A gay teen was kicked out of his supposedly “inclusive” church when he wore Pride gear. But an even bigger part of his community rallied together to make him feel included.
Gabriel is a 13-year-old eighth grader in Lincoln, Nebraska. He played piano at church every Sunday with a music group, calling himself “a proud member of the church.”
“But then the elders of the church found out I was wearing pride gear,” he said.
The issue? A white T-shirt with a small rainbow on it that said, “True to you.”
That’s when things changed at the church. Gabriel was forced to step away from the music group.
“They told me, since I’m a leader, they wouldn’t want me promoting things that they’re against,” he said, probably referring to being gay.
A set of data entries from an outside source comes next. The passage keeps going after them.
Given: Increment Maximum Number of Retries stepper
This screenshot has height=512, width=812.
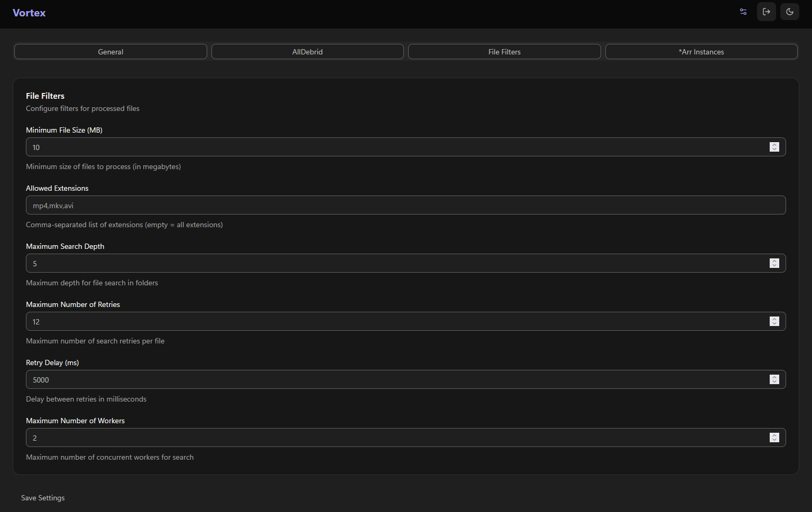Looking at the screenshot, I should tap(774, 319).
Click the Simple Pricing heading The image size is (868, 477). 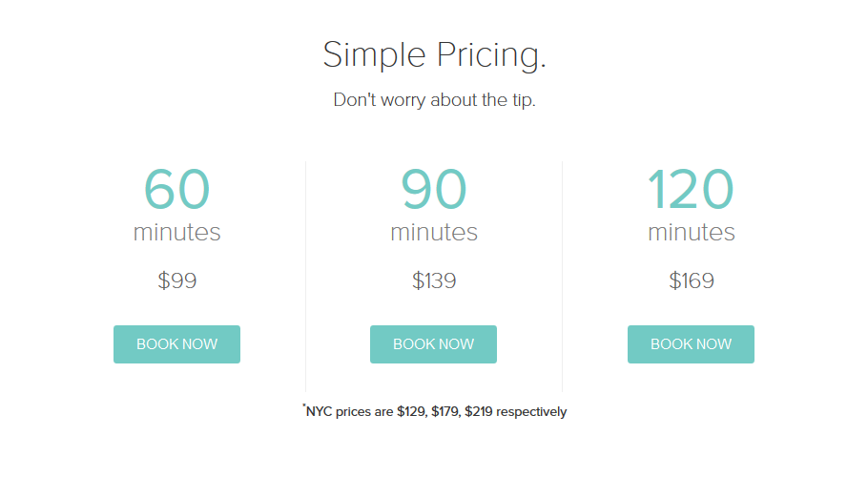435,55
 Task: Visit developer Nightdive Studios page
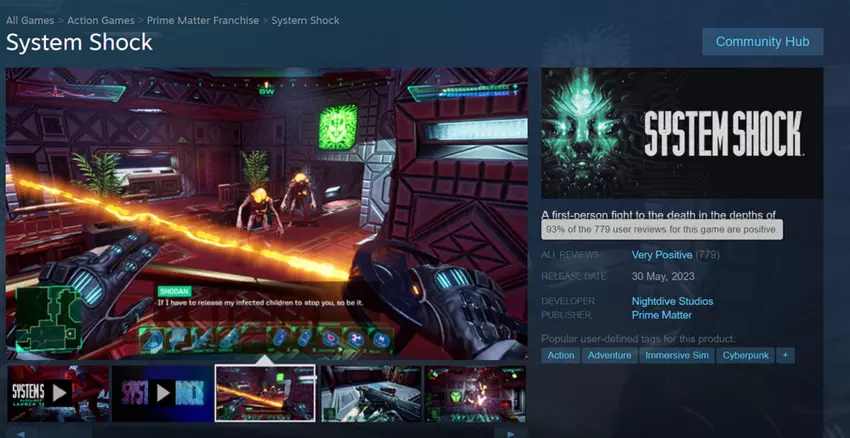coord(672,301)
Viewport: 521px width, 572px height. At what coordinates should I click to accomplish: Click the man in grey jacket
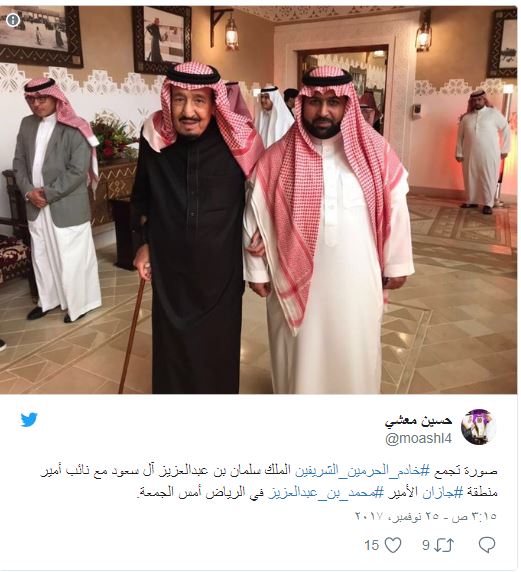click(55, 201)

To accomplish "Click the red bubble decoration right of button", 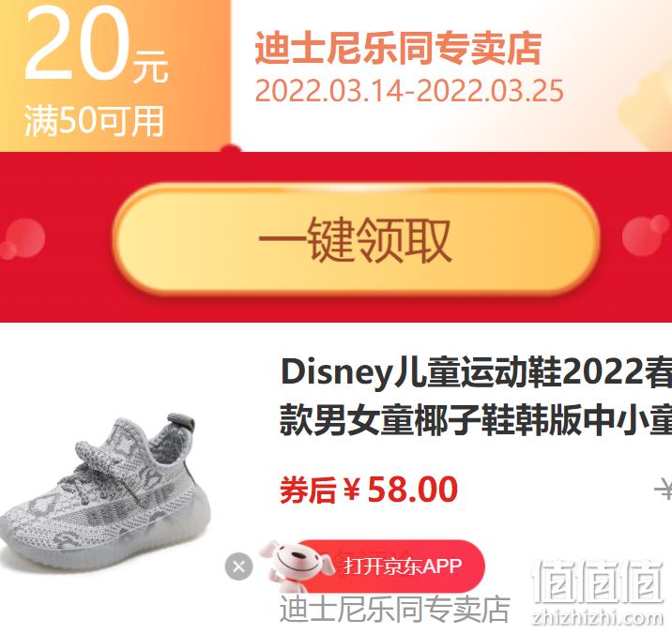I will coord(645,234).
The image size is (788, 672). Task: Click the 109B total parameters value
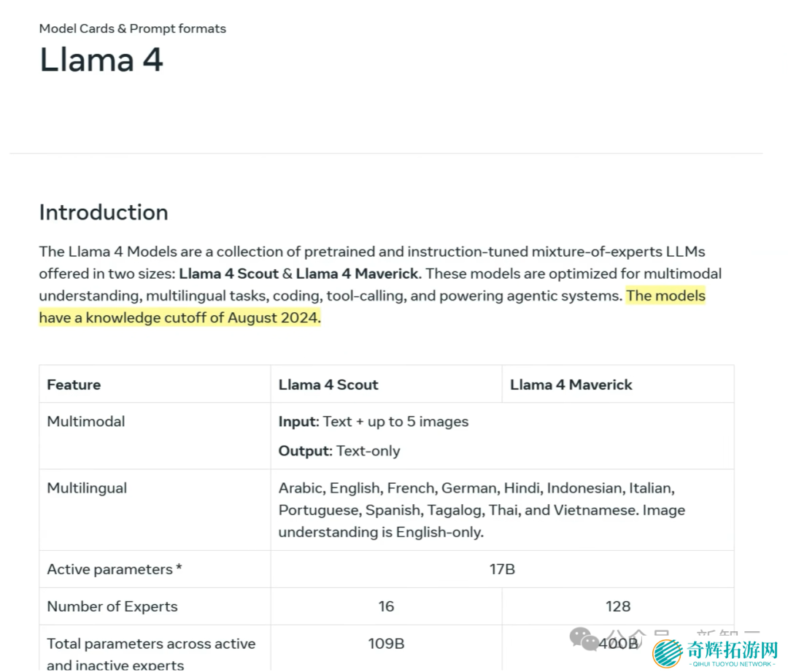tap(386, 644)
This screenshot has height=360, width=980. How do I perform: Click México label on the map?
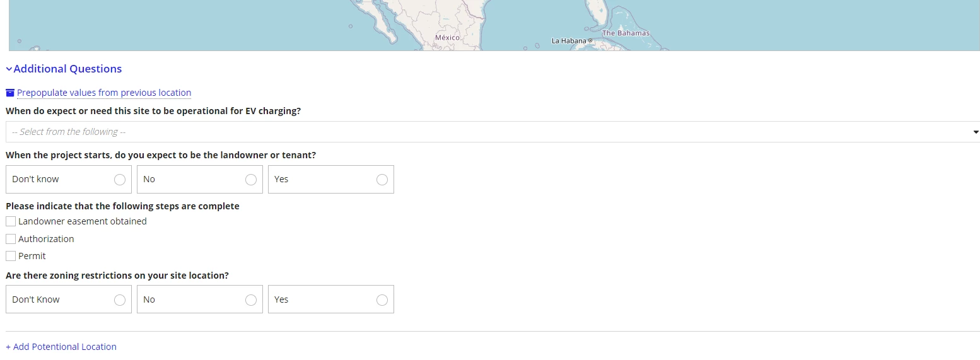[447, 38]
His mother, Colleen, told KETV 7 News that she was surprised that the church reacted this way, saying that they describe themselves as inclusive and welcoming.
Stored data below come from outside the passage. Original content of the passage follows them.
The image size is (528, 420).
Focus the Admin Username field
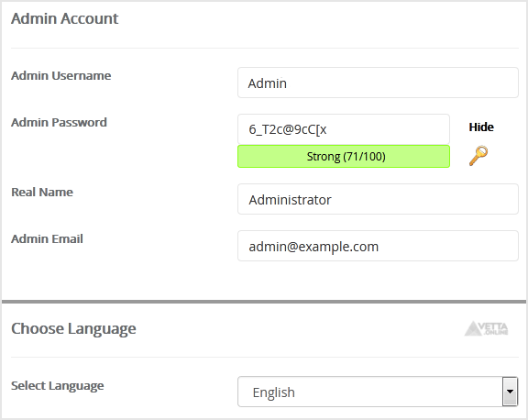(378, 83)
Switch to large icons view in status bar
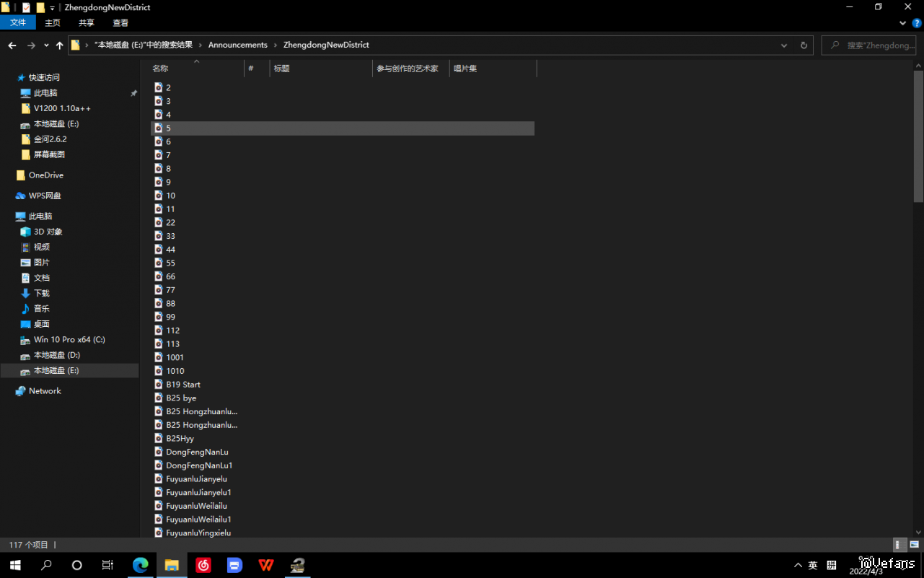This screenshot has width=924, height=578. tap(915, 545)
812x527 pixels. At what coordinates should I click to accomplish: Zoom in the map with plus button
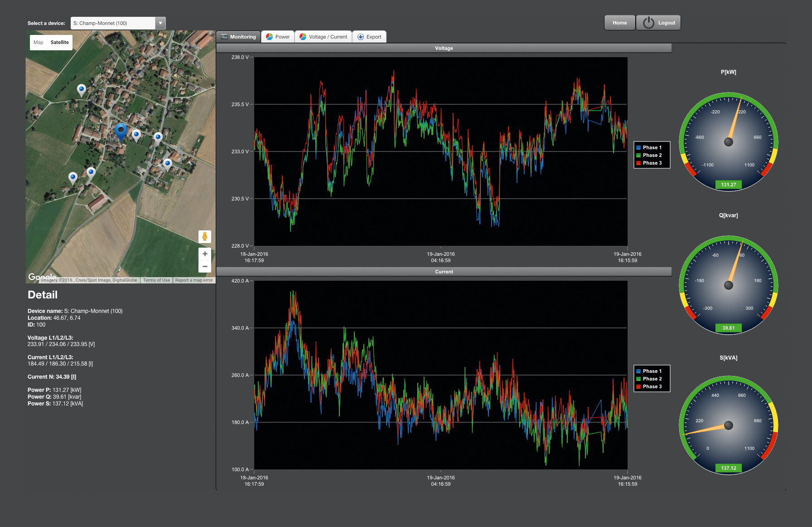(x=205, y=254)
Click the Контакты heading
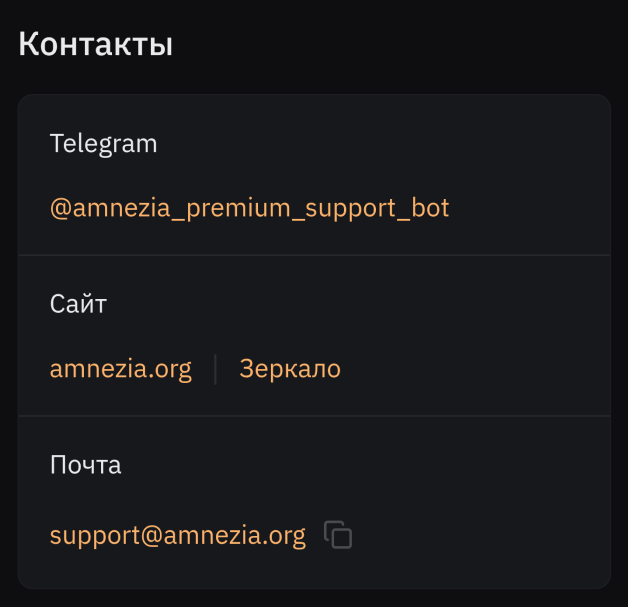The width and height of the screenshot is (628, 607). (96, 45)
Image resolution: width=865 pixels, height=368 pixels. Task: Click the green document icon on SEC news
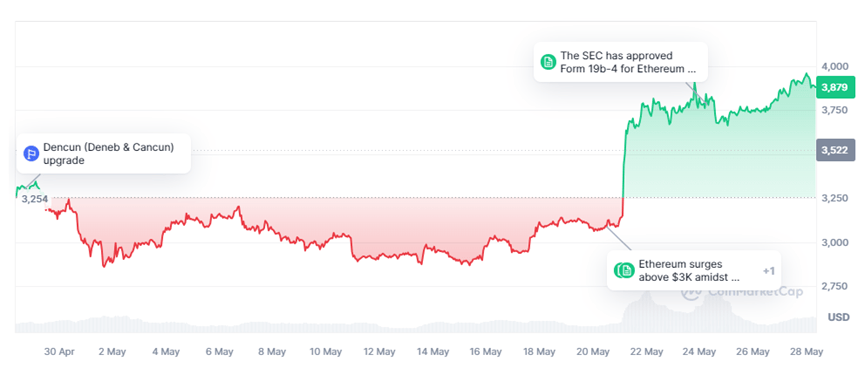548,62

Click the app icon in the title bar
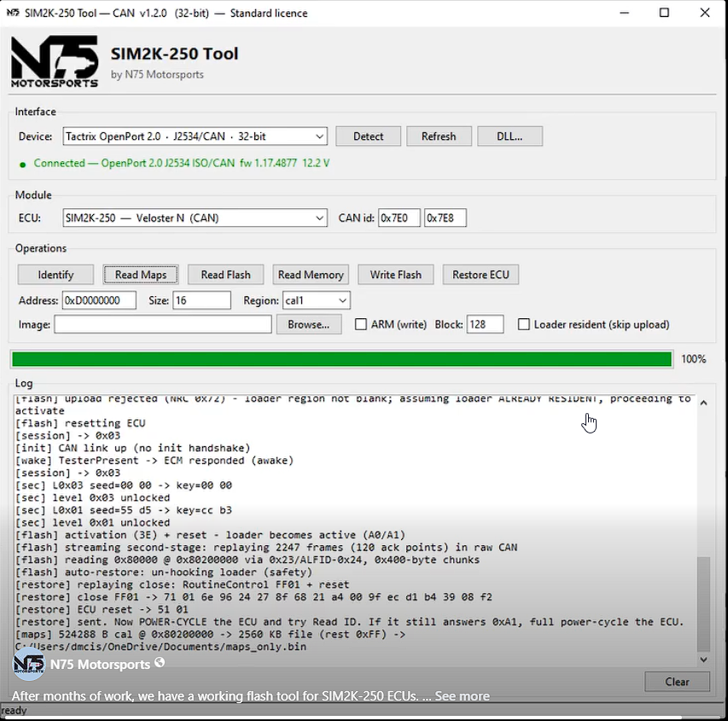coord(13,13)
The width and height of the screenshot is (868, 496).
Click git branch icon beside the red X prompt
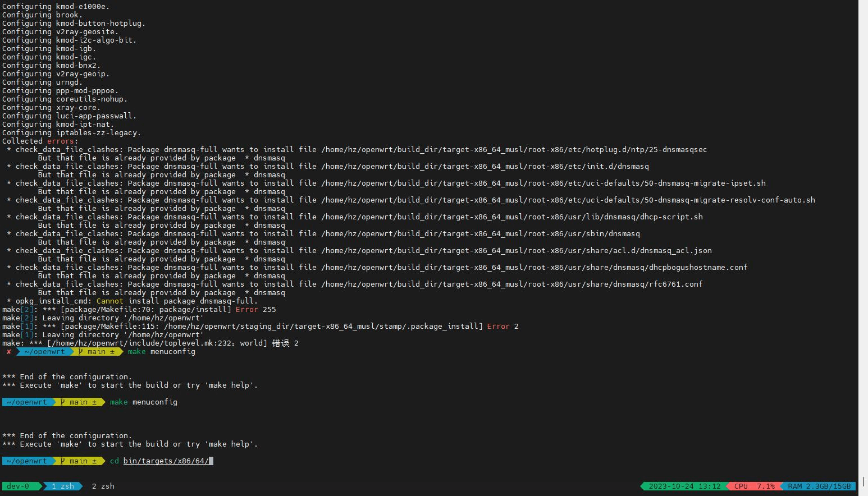pos(81,352)
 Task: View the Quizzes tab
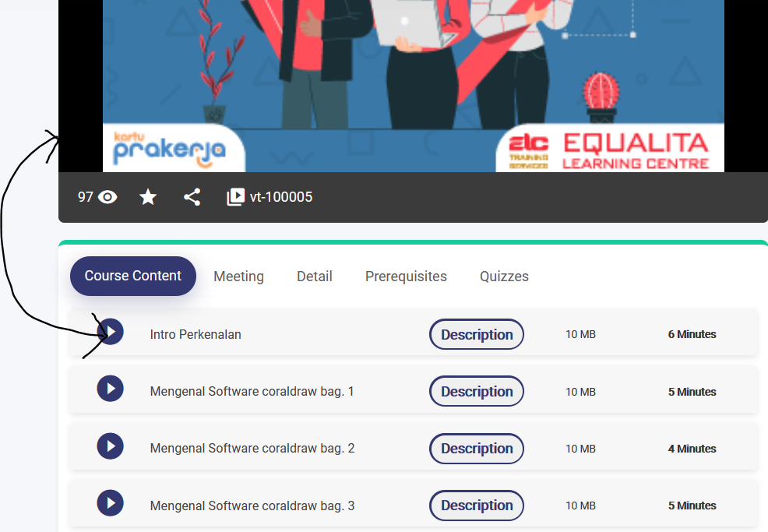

So she shared the story on Facebook, and it got attention: “It only took a matter of hours. It got really big, really fast.”
She didn’t share the name of the church, though, because she wanted to keep the story positive. And she got “overwhelmingly positive” responses.
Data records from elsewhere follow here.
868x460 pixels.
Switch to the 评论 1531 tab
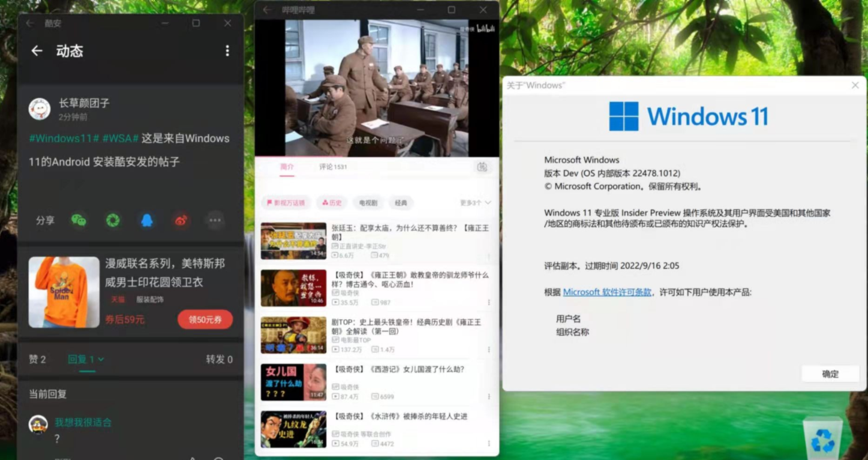point(332,167)
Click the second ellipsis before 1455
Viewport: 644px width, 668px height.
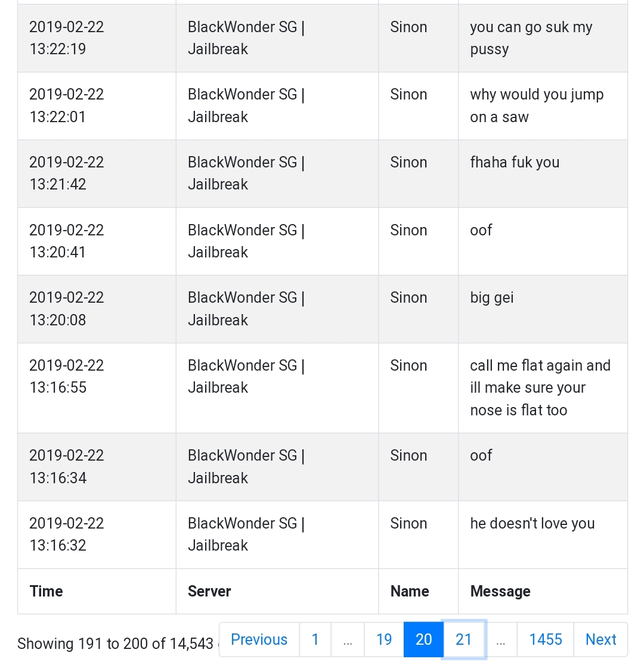[x=501, y=639]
A Facebook group called Drag Queen Story Hour Nebraska shared the teen’s story and created an address where people could send messages of support.
“Ryan and Ben, a couple about to get married sent a real nice letter,” Colleen said, going through the mail her family has gotten as a result of the story.
“I am a teacher and I have students who love and look up to me,” read another letter. “Sometimes it’s kids like you that need to teach grownups a thing or two.”
Frank Roark, who owns a printing shop in Lincoln, saw the story and made 500 cards that said, “Love is never wrong” on them, a reference to Melissa Etheridge lyrics. He posted about them on Facebook and gave them to people who wanted to send Gabriel supportive messages.
“You took what could have been one of the worst experiences and turned them into one of the best experiences,” Colleen said, thanking Frank for his kindness.
“There’s a lot of good in the world and there’s a little bit of bad in the world,” Gabriel said he has learned from the incident. “But when the bad comes, the good comes too.”